Now that I had finally obtained the most needed part for this project, I was anxious to get started with the restoration. About the only thing I did to the Edson pump was give it a good sandblasting, replace some of the bolts and the diaphragm, and make a new handle. To date, I still don’t know the year the pump was made, although Edson is still in business and still sells the diaphragms for this kind of pump. Additionally, the pump didn’t have a patent number cast anywhere on it, but the number ‘ 1882’ is cast in it. Could that be the year the pump was made? It might be since the company has been in operation since 1859.

I located the engine cart in Illinois. It was priced fair, but it would require a 16-hour round-trip drive from our home in Missouri. I wasn’t really looking forward to the trip, but we made the deal anyway. My wife, Ruthie, and I set out early one morning to get the cart, returning back home with it by late evening.

I purchased a 1-1/4 HP, 500-rpm, hopper-cooled Monitor engine, serial no. 17798, for this project. According to the serial number list, this unit was made in 1918, and it has a 3-1/2-inch bore and a 4-inch stroke. The flywheel measures 17-5/8 inches in diameter with a 2-1/4-inch face. Ignition is accomplished by buzz coil and spark plug. After disassembling the hit-and-miss engine, I found it had a lot of problems – almost every part was worn beyond use and never rebuilt. The worst problems on the engine were a cracked flywheel and a big chunk missing from the cylinder bottom where the rod came loose before it was retired. Also, the exhaust detent arm that attaches to the detent support bracket had been worn to an egg shape, and it had so much play I couldn’t get the beginning or end of the hookup period to adjust out. I had no way to repair those problems, and considering all the broken and worn-out parts, I had almost decided to just part out what I could from the engine and locate another one for the project.
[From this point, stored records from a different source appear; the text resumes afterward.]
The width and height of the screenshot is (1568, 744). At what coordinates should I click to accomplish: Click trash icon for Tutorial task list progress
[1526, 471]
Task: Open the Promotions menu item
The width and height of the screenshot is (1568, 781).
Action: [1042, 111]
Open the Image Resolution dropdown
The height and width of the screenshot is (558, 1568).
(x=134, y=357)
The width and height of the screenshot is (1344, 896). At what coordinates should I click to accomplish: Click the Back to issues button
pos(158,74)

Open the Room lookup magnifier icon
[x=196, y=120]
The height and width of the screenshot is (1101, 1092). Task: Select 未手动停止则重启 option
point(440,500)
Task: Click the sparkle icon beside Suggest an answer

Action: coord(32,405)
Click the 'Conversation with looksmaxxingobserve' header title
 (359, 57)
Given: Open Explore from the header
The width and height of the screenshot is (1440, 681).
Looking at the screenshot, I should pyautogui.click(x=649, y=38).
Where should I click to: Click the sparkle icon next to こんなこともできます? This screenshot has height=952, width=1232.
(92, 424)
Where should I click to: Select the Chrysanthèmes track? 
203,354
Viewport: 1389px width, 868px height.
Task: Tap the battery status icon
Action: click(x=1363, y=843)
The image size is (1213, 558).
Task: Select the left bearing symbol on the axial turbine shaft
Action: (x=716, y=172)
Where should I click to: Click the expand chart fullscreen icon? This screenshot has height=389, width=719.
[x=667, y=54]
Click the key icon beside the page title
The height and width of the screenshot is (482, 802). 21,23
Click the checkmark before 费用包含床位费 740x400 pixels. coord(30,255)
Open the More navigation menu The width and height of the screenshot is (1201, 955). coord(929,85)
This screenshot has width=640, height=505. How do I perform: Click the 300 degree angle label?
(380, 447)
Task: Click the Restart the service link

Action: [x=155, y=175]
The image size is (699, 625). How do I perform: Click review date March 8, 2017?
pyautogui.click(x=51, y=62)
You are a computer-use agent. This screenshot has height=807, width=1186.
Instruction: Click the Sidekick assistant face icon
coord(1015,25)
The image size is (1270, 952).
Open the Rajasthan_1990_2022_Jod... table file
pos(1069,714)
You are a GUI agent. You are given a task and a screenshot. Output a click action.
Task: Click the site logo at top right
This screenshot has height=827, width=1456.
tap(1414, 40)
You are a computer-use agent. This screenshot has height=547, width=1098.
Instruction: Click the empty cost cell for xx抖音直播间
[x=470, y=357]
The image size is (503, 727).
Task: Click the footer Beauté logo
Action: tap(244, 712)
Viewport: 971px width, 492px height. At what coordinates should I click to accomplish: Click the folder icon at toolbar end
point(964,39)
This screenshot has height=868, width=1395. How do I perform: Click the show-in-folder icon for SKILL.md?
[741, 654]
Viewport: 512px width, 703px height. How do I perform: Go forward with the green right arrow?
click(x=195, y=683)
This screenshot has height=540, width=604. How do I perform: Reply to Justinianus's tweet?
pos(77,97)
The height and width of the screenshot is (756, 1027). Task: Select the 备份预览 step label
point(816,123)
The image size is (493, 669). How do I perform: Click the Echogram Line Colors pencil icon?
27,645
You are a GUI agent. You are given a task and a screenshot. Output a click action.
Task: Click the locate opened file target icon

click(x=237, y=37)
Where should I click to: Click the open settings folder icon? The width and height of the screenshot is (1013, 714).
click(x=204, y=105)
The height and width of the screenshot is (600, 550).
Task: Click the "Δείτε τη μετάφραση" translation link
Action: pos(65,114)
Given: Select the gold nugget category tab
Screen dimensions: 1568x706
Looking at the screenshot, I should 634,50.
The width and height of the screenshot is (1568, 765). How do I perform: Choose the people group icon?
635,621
A while later and still no better of an engine, I visited my good friends Bill and Billy Anderson – and I’m glad I did! After telling them about the cylinder and how I was thinking about scrapping the engine, Billy said, ‘Hey, no problem, I can fix that!’ So, I took the cylinder, piston, connecting rod and detent over for repairs. After Billy welded up the cylinder, Bill made the new intake and exhaust valves, and then he re-grooved the ring lands on the piston for the new rings. The wrist pin was worn out, too, so Bill graciously made a new one. The detent was so badly worn the hole had to be reamed out and a new pin made to take out the slack.

In the meantime, while Bill and Billy finished this work, I located another flywheel and drilled out the filler plug to the gas tank. The tank was nearly half full of rust and debris, and the fuel line had a long freeze crack and needed replacing.

Now that I had most everything repaired, the only thing left was to reassemble and paint everything. To my surprise, when I started the engine for the first time, it fired up on the second turn of the flywheel and ran great! In all, this setup weighs about 615 pounds, and the restored Edson pump moves I gallon of water on each stroke.

Most of the square gas tank Monitors I’ve seen were painted gray by the factory, but on my engine only traces of red paint were present, so that’s the color I chose. Even though this engine needed so much work, I’m glad I went ahead and restored it. It was a fun project and has turned out to be a real crowd-pleaser at every show I take it to. These pumps are hard to find, and I had never seen or heard of a setup like this, so I’m guessing Baker only made a limited number. Most show-goers walk by a lot of the other displays with hardly a glance – but not this one! Only a few people are able to walk by without watching for a good while. If anyone out there has an original example of this setup, I’d like to hear from them.